Data breaches are putting client data at risk. Here’s what advisers can do
LAS VEGAS — Traditional anti-virus and malware protection software may no longer be enough to shield clients from a data breach. As cybercriminals become more savvy, advisers need to consider new ways to keep client’s confidential medical and financial information safe from a cyberattack.
That’s according to Will Lynch, founder and CEO of Cybersecurity Risk Solutions, who argues if brokers don’t start thinking more deeply about how to protect sensitive information, they could cost both their clients and their agency money.
“As consumers we’ve often had this false sense of confidence that the companies we’ve chosen to do business with are keeping our information secure,” he said, speaking at Employee Benefit Adviser’s Workforce Benefits Mania conference. “A lot of these companies are losing customers because they’ve experienced a breach themselves.”
More than half of cyber attacks affect small businesses like independent brokerages and agencies, Lynch said. After a breach, these companies saw a cost of about $2.5 million in recovery, according to Cisco’s 2018 cybersecurity report.
“You’ve got limited IT resources and you’ve got limited financial resources,” he said. “Cyber criminals know this. You’re low-hanging fruit.”
To protect data, advisers should look beyond traditional software that provides basic antivirus or malware protection. Instead, they should set up a system that encrypts information from the moment it is typed on the keyboard. Keyloggers, or computer programs that can record data from a keystroke, are a common way hackers get a hold of confidential data. These are some of the most prevalent attacks, Lynch added, and keyloggers were responsible for data breaches at large companies including Target, Facebook and Anthem.

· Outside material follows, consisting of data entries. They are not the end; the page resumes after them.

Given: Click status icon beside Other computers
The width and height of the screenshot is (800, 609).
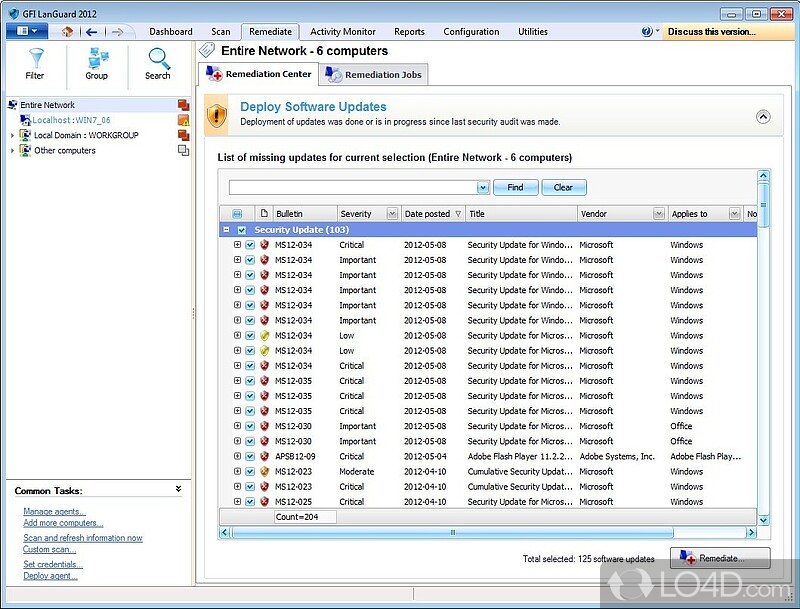Looking at the screenshot, I should click(183, 151).
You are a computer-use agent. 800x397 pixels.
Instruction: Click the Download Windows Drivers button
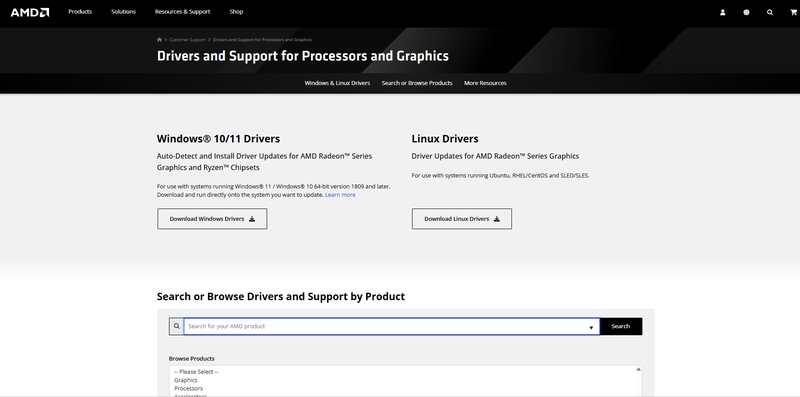click(212, 219)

“When you have data that’s not encrypted from the keystroke, that’s an area of vulnerability from the keylogger,” he said.
Employees who work remotely or use simple passwords also put clients data at risk. It may be wise to implement a two-factor authentication system for all employee logins, Lynch said.
“No matter how many layers of cybersecurity is deployed, the employees are always the weakest link,” he said.
But employees aren’t the only ones that could create easy ways for hackers to access information — third party vendors are also a risk. Advisers need to be thoughtful about the kinds of vendors they use and comprehensively review all systems that will be analyzing client data, Lynch said.
“Third party vendors are probably the biggest source of data breaches today.
We have to do due diligence for the third party vendors we do business with,” he said.
Advisers should also educate themselves about the current regulatory best practices surrounding data privacy, from agencies including the National Institute of Standards and Technology and the National Association of Insurance Commissioners. Some states have moved to adopt their own laws, for example California’s Consumer Privacy Act.
Regardless, brokers should make sure they have good “cyberhygiene” when handling all client information, Lynch said. Cybercrime isn’t going anywhere, and it agencies aren’t prepared, they could face big losses.
“A lot of it is common sense, but you need to spend a little bit of time understanding what is available to you as you deploy it in your own practice,” he said.